Die Energieversorgung in der Ukraine ist unsicher und teils mangelhaft, die Energiekosten horrend, seit das billige russische Gas nicht mehr fliesst. Die kriegerische Auseinandersetzung mit Russland hat das Land vor ein grosses Energieproblem gestellt. Nur die Hälfte ihres Bedarfs kann die Ukraine aus eigenen fossilen Energieträgern decken. Deshalb will die Regierung mehr auf erneuerbare Energien setzen.

Auf der Suche nach alternativen Energiequellen soll auch ein Projekt des WSL Unterstützung leisten: Das Forschungsprojekt «Identifying Green Energy Options» soll die Möglichkeiten erforschen, einen Teil des Energiebedarfs der Ukraine mit Holz zu decken, wie die WSL am Mittwoch mitteilte.
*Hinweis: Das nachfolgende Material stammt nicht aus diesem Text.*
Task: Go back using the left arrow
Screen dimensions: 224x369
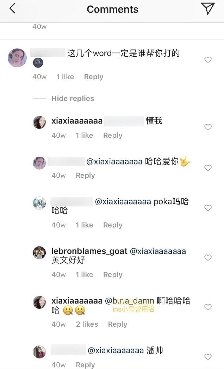Action: 12,8
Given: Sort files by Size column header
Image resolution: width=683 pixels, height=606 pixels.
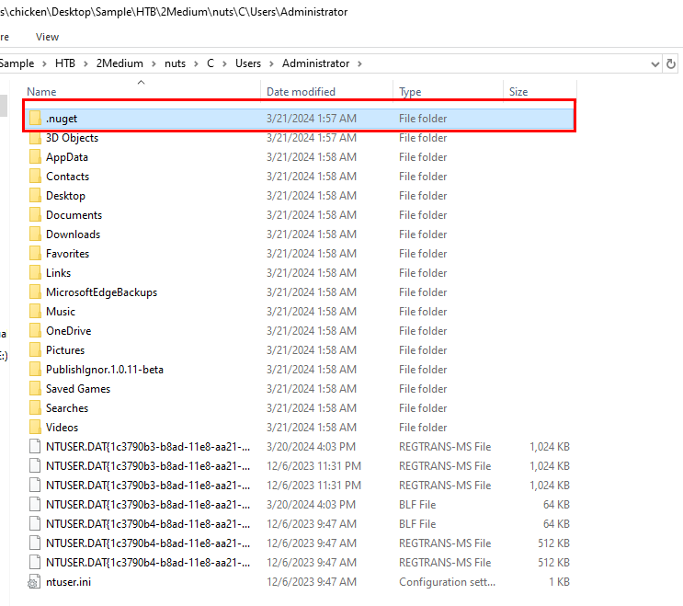Looking at the screenshot, I should click(518, 92).
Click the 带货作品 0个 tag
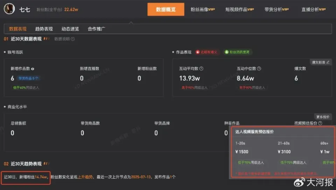The width and height of the screenshot is (336, 190). click(29, 78)
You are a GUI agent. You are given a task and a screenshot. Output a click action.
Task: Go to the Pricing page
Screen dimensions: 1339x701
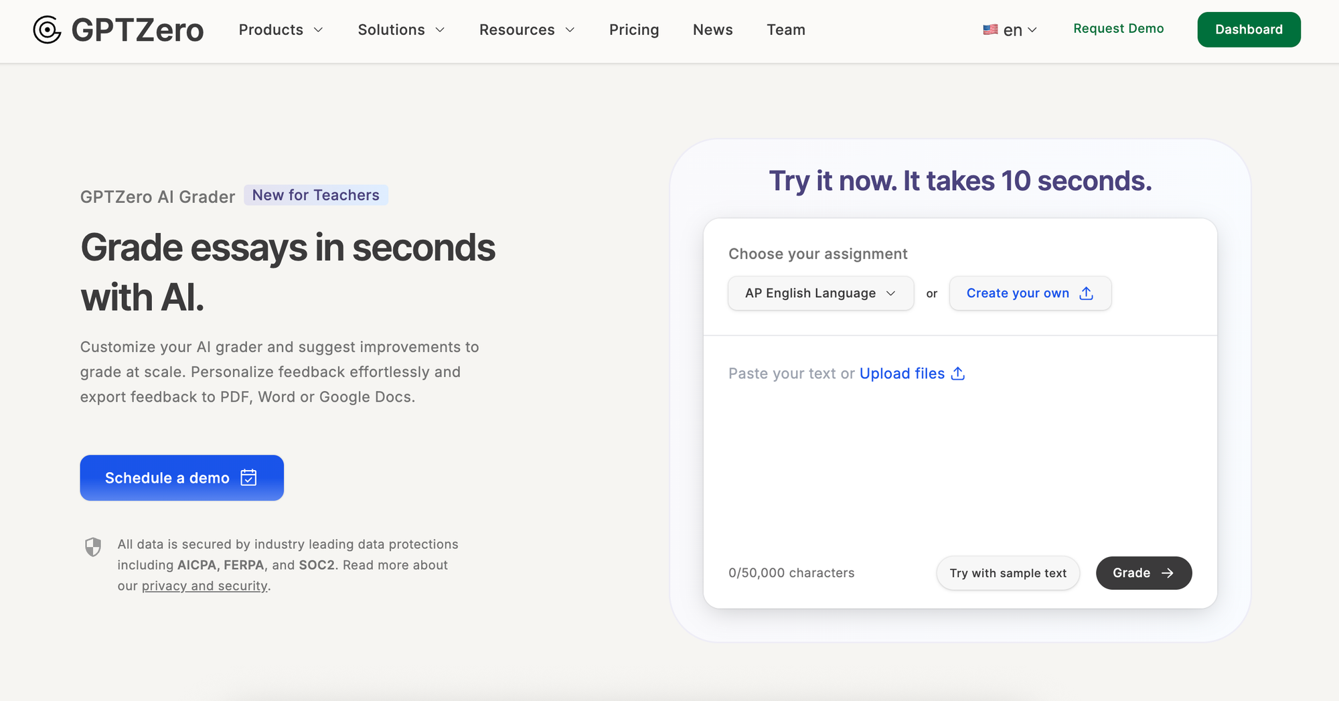coord(633,29)
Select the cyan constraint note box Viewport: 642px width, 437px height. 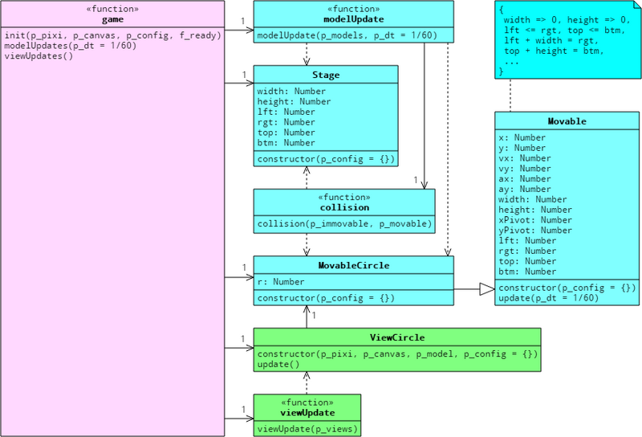tap(567, 40)

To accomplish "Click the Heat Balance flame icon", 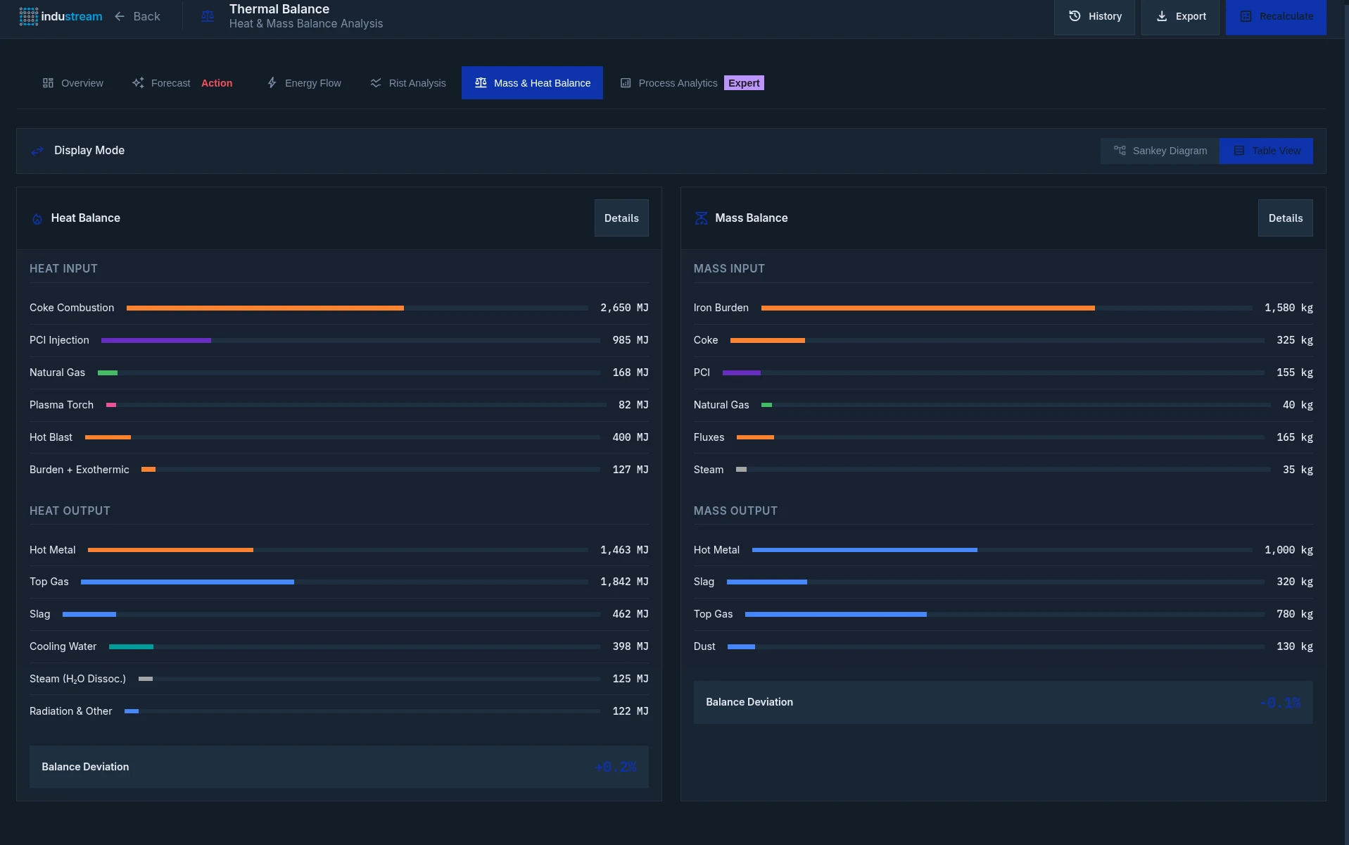I will click(x=37, y=219).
Etwa 16 Prozent der Fläche des Landes sind bewaldet.

Viel vorhanden, aber wenig genutzt

In drei Regionen in der Westukraine wollen die Forschenden um Astrid Björnsen von der WSL unter anderem untersuchen, warum Energieholz bisher nicht intensiver genutzt wurde und wie viel davon künftig nachhaltig genutzt werden könnte. «Obwohl Feuerholz in den westukrainischen, waldreichen Karpaten rund ein Fünftel der Holzernte ausmacht, wird das Potenzial dort nicht ausgeschöpft», liess sich Björnsen in der WSL-Mitteilung zitieren.

Die Energiewende in der Ukraine werde allerdings Zeit brauchen, weil es schon an grundlegenden Dingen fehle, wie Installateure für Heizungsventile oder Zusammenschlüsse von Eigentümern, die ihre Häuser besser isolieren. Dagegen sei die Energiewende in der Schweiz ein Sonntagsspaziergang, sagte Björnsen.

Fachwissen aufbauen

Das WSL-Projekt soll helfen, das nötige Fachwissen für eine nachhaltige Nutzung von Holz als Energiequelle aufzubauen. Zu der Initiative gehören auch die Unterstützung von ukrainischen Nachwuchforschenden im Bereich erneuerbare Energien, sowie Forschungs- und Bildungsprojekte vor Ort.

Das auf vier Jahre angelegte Projekt wird vom Schweizer Staatssekretariat für Bildung, Forschung und Innovation SBFI finanziert. Beteiligt sind neben dem WSL auch die Nationale Ukrainische Forstuniversität, die ukrainische NGO «FORZA» sowie das Interdisziplinäre Zentrum für Nachhaltige Entwicklung und Umwelt in Bern.